While this might seem decent for top creators with millions of views, smaller creators often struggle. A creator with 1 million views would see:
- 1,000,000 views ÷ 1,000 = 1,000 units.
- 1,000 units × $3 = $3,000 total.
- After Facebook’s cut, the creator only earns $1,650.
This shows how smaller creators are at a disadvantage. Facebook’s algorithms are constantly changing, and this affects how content is distributed and how much ad revenue creators can actually earn. One day a creator could be generating high traffic, but a tweak in the algorithm can drastically reduce visibility and, in turn, earnings.
Legal Risks: Can Facebook Sue You?
Facebook’s user agreement gives Meta significant legal power to take action against users who violate its terms. Common reasons for potential legal action include:
- Breach of agreement: If users violate Facebook’s Community Standards, such as engaging in unauthorized data scraping, they may face account suspension or legal consequences.
- Defamation: Posting harmful or false statements about the platform or other users could result in legal action.
- Intellectual Property Violations: If users post copyrighted material without permission, they could face lawsuits or account termination.
Meta’s legal power is extensive. It reserves the right to terminate accounts without notice, seek damages, or pursue legal actions if users violate its terms. These provisions give Meta significant control over its user base, limiting recourse for users who may feel wronged by a platform decision.
Monetization and Legal Control: The Risks for Creators
Facebook’s combination of monetization limitations and its legal control puts creators at a disadvantage. Much like X, the platform changes its policies frequently, making it difficult for users and creators to rely on Facebook as a stable source of income or community engagement. For instance:
- Facebook’s Community Standards are highly subjective and can lead to account bans, demonetization, or removal of content with minimal explanation. Creators who rely on the platform can lose access to their audience, revenue, and content without much recourse.

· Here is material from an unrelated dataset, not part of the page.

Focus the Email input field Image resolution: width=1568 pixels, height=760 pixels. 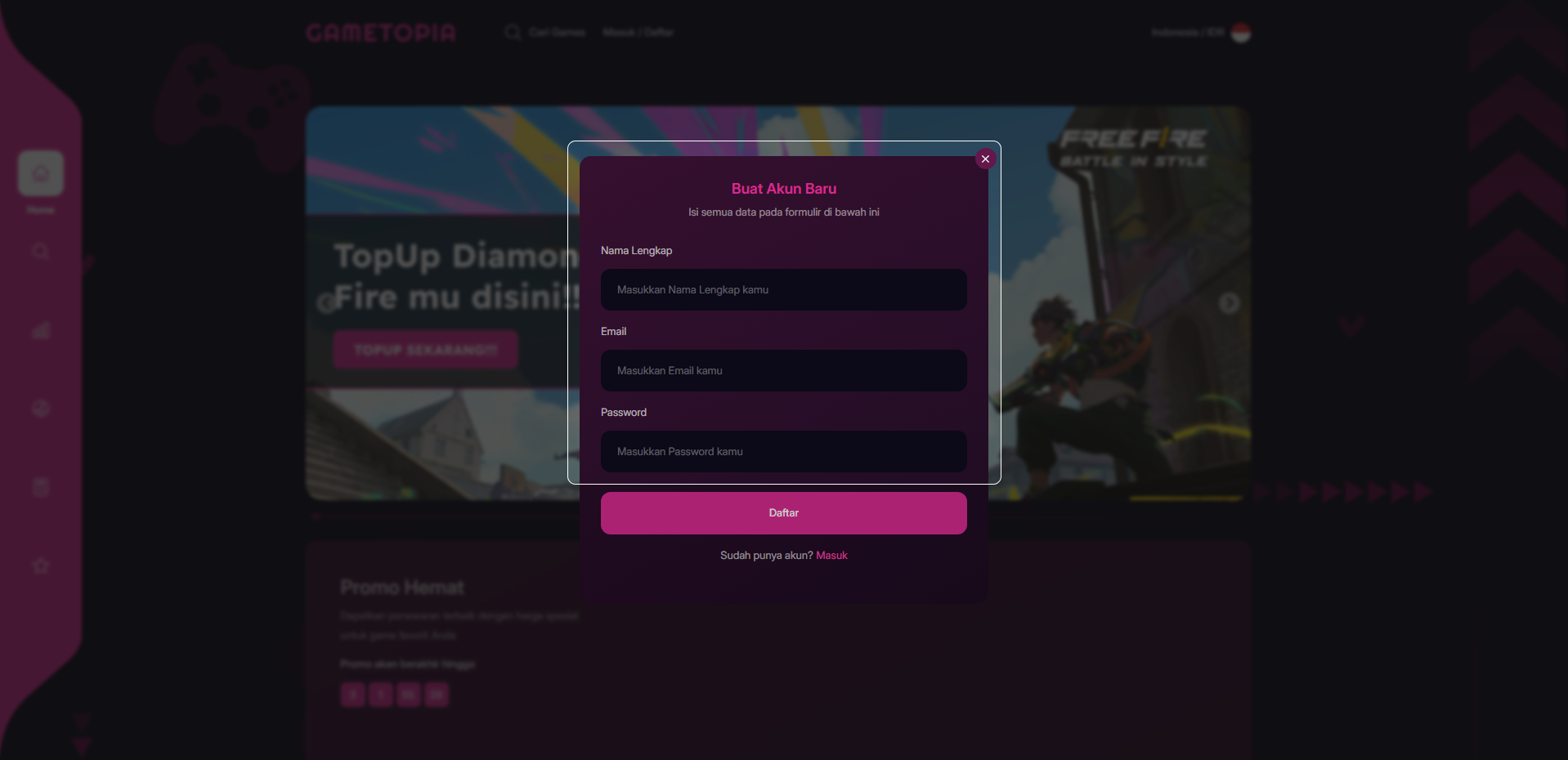tap(783, 371)
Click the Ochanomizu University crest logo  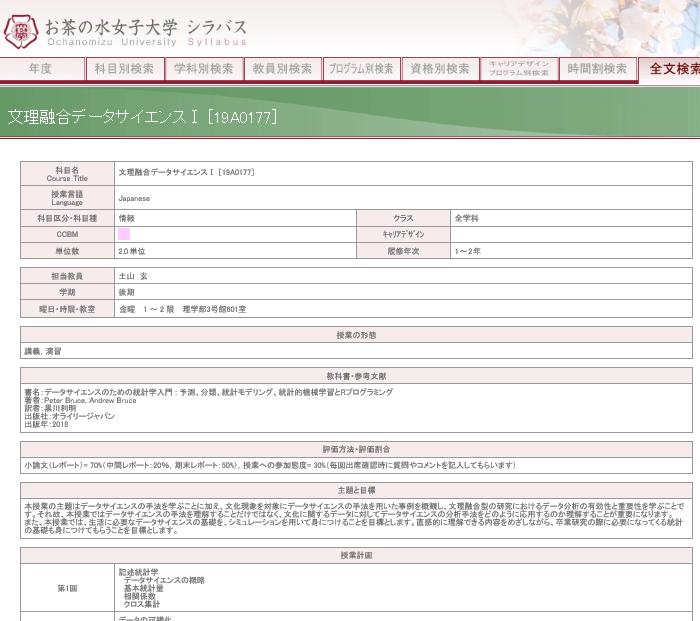click(21, 31)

The risk of getting “screwed” by Facebook comes from both sides: you might lose access to your data or earnings, and you could face legal action if you breach their broad and often vague policies.

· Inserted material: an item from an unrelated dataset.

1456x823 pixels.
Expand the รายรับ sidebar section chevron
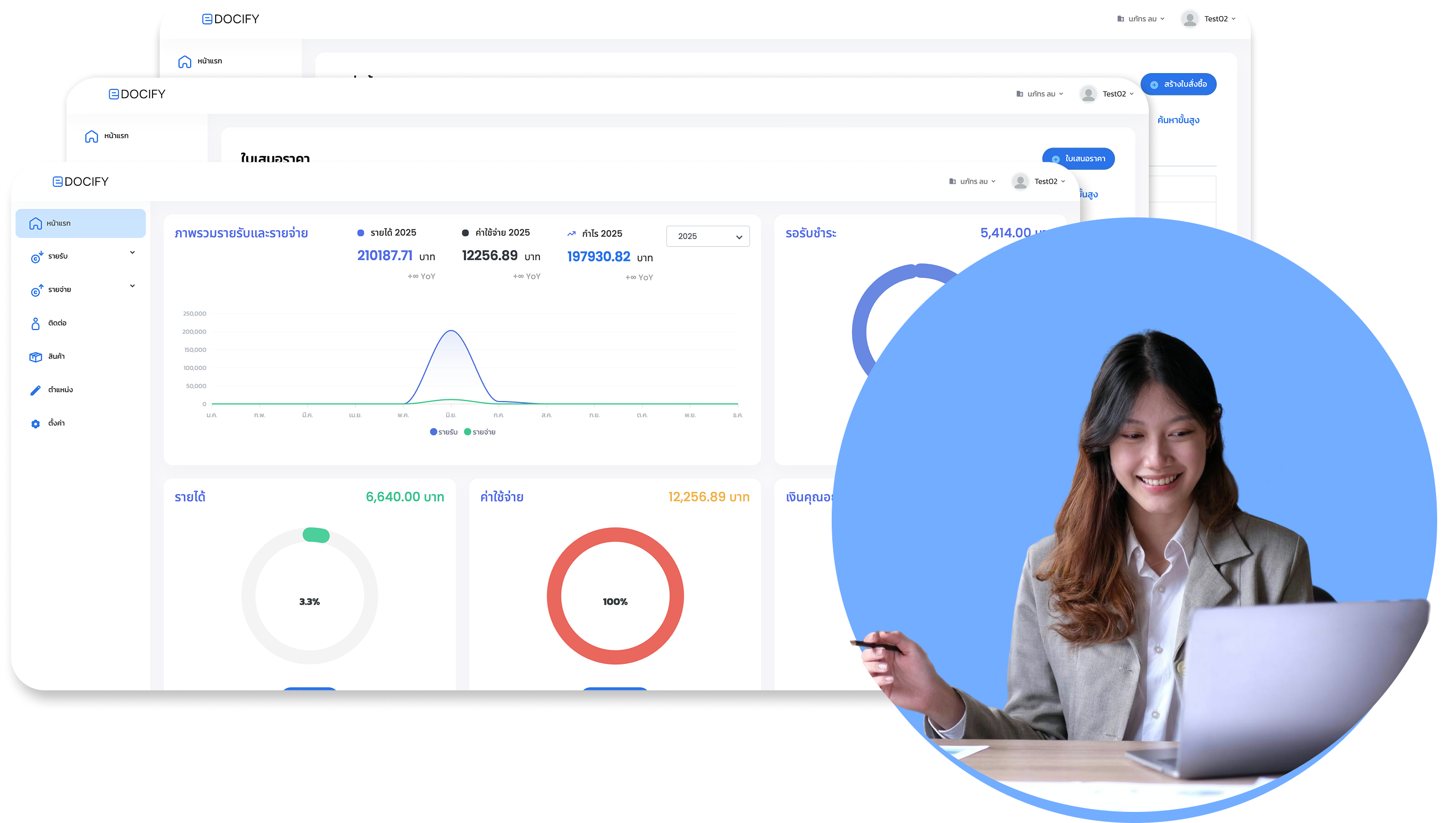133,253
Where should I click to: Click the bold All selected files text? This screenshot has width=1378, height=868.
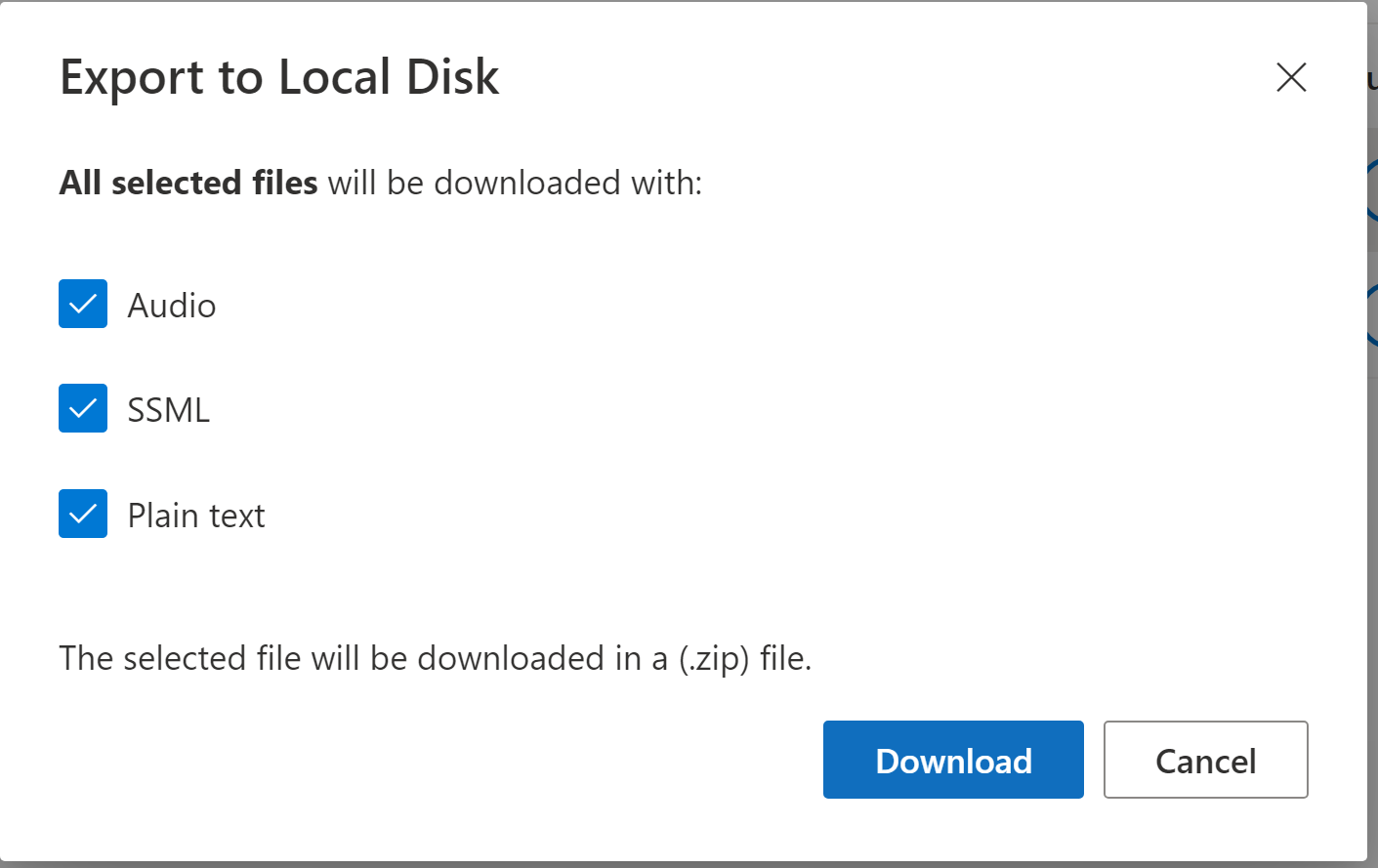click(x=188, y=183)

The Power of Creators: Keeping the Platforms Running
Both Facebook and X rely heavily on creators to keep their platforms vibrant and engaging. Creators are the ones consistently producing content that drives user interaction, whether it’s through posts, videos, or live streams. While the platforms benefit from advertising and data collection, it’s the creators who keep people coming back for more. Their content generates the views, clicks, and engagement that fuel the platforms’ ad revenue.

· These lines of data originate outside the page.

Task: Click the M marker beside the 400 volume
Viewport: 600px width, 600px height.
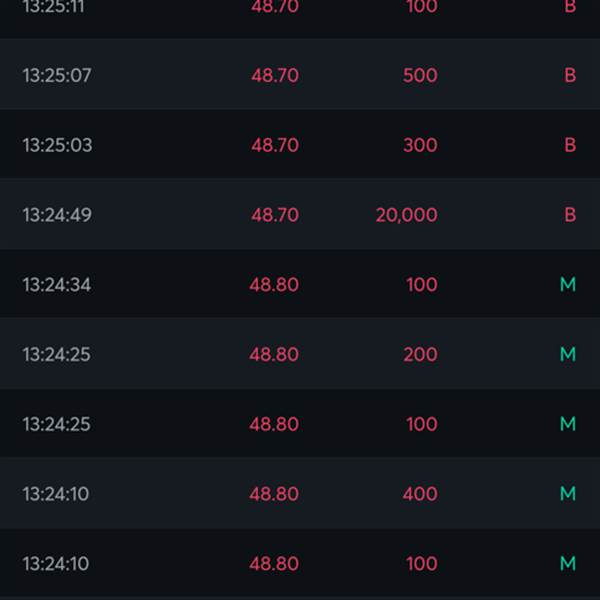Action: (568, 493)
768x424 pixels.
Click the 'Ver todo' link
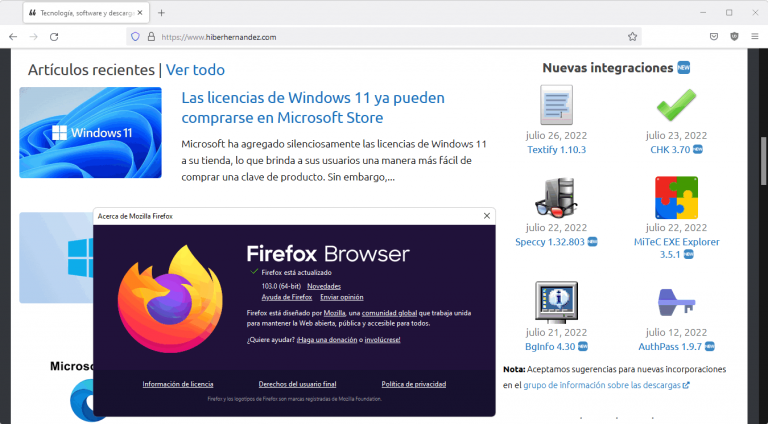point(195,70)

The monetization models on these platforms are applied individually to each creator. A creator’s earnings are based on their view counts, engagement levels, and eligibility. For example, on Facebook, creators receive 55% of the ad revenue, while the platform keeps 45%. On X, the platform takes up to 50%, with each creator’s revenue split according to their individual performance. Despite this unequal distribution, creators are the ones who keep these platforms running. They generate the content that attracts users and drives both engagement and ad revenue, making creators the true backbone of these platforms.
Yet, while creators are crucial, the platforms often place their own interests above those of the very people creating the content. This imbalance shows the dependency platforms have on creators, while simultaneously not compensating them fairly in many cases.
Conclusion: Facebook’s One-Sided Agreement
Facebook’s user agreement creates significant risks for both casual users and creators. On the surface, the platform promises data control and financial opportunities, but in practice, Meta retains control over user data and profits more from creators’ work than the creators themselves. Additionally, Meta’s legal position is designed to protect the company, leaving users exposed to financial and legal risks if they fail to navigate the complex and shifting terms of service.
Ultimately, just like with X, Facebook’s policies prioritize the platform’s interests, potentially leaving users and creators vulnerable.
“Well, we were right about this after all.”